Figure 16: Chronic osteomyelitis with sequestrum.
Renal transplant
It is not uncommon to observe bone necrosis in patients who had organ transplant therapy particularly renal transplant. Besides the classical findings of osteonecrosis, infarcts also may be seen (Figure 17) [19]. Some of the necrotic cases are attributed to steroid and other immunotherapy.
Figure 17: Renal transplant, bilateral osteonecrosis femoral heads MRI.
Diabetes
In chronic diabetes, bone infarcts are noted either due to arteriosclerosis/ microvascular disease or sub-clinical trauma [20]. The imaging characteristics are the same as in other entities (Figure 18).
Figure 18a,b: Bone infarct, diabetic 79 Y/O, note the fibroosseous membrane with sclerotic peripheral rim.
Caisson disease
The etiopathology of Caisson disease: accumulation of nitrogen gas in blood vessels. These act as emboli and produce bone ischemia, infarction and osteonecrosis.

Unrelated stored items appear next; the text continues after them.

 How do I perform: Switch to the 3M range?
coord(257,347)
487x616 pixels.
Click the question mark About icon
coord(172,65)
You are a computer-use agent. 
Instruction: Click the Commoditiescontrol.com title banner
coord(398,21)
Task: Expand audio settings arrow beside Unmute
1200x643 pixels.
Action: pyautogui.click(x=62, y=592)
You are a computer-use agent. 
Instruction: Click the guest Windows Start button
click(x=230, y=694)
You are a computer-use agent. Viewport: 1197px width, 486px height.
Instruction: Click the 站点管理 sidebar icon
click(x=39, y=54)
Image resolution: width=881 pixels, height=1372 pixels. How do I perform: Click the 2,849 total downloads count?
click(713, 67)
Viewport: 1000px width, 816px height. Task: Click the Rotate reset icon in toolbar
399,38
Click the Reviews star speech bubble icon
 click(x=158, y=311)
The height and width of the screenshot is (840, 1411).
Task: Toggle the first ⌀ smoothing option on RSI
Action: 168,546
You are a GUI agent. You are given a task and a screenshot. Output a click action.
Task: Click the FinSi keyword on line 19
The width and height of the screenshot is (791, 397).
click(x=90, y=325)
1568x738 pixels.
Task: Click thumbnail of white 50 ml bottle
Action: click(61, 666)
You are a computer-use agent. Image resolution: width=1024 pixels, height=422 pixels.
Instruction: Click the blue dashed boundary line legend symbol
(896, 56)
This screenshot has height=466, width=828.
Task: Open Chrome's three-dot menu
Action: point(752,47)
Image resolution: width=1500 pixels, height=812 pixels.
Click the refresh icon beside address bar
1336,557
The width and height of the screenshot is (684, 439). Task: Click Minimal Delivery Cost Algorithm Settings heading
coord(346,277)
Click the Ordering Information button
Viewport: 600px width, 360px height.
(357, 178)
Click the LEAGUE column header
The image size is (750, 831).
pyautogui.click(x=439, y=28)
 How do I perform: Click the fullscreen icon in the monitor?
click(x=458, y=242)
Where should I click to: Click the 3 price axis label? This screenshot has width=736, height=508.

This phenomenon is noted in deep sea drivers who are removed too rapidly from a high pressure environment, less frequently from low pressure environments such as in high altitude flying. The entire syndrome has been called Decompression sickness (Figure 19) [21].
Figure 19: Caisson disease, bone infarction and osteonecrosis.
Fibrous dysplasia
Fibrous dysplasia associated with avascular head of the femur is extremely rare. But it has been reported in adults, but its association with Perthe’s is being described for the first time (Figure 20).
Figure 20: Fibrous dysplasia associated with Perthe’s disease of femoral head.
Conclusion
Bone ischemia and its imaging forms an interesting part of radiology where the ischemia manifests in increased density of bone in traumatic and infective diseases, collapse in different stages in osteonecrosis, and bone infarcts in long tubular bones. The identification by imaging methods is important. Each one of the above entities gives a different spectrum. There are numerous causes of ischemia but few imaging methods which include conventional, MRI and nuclide scan. The article is profusely illustrated with classical examples.
Acknowledgements
NIMS, KIMS and KREST, Hyderabad, India.
Conflicts of interest
Author declares no conflicts of interest.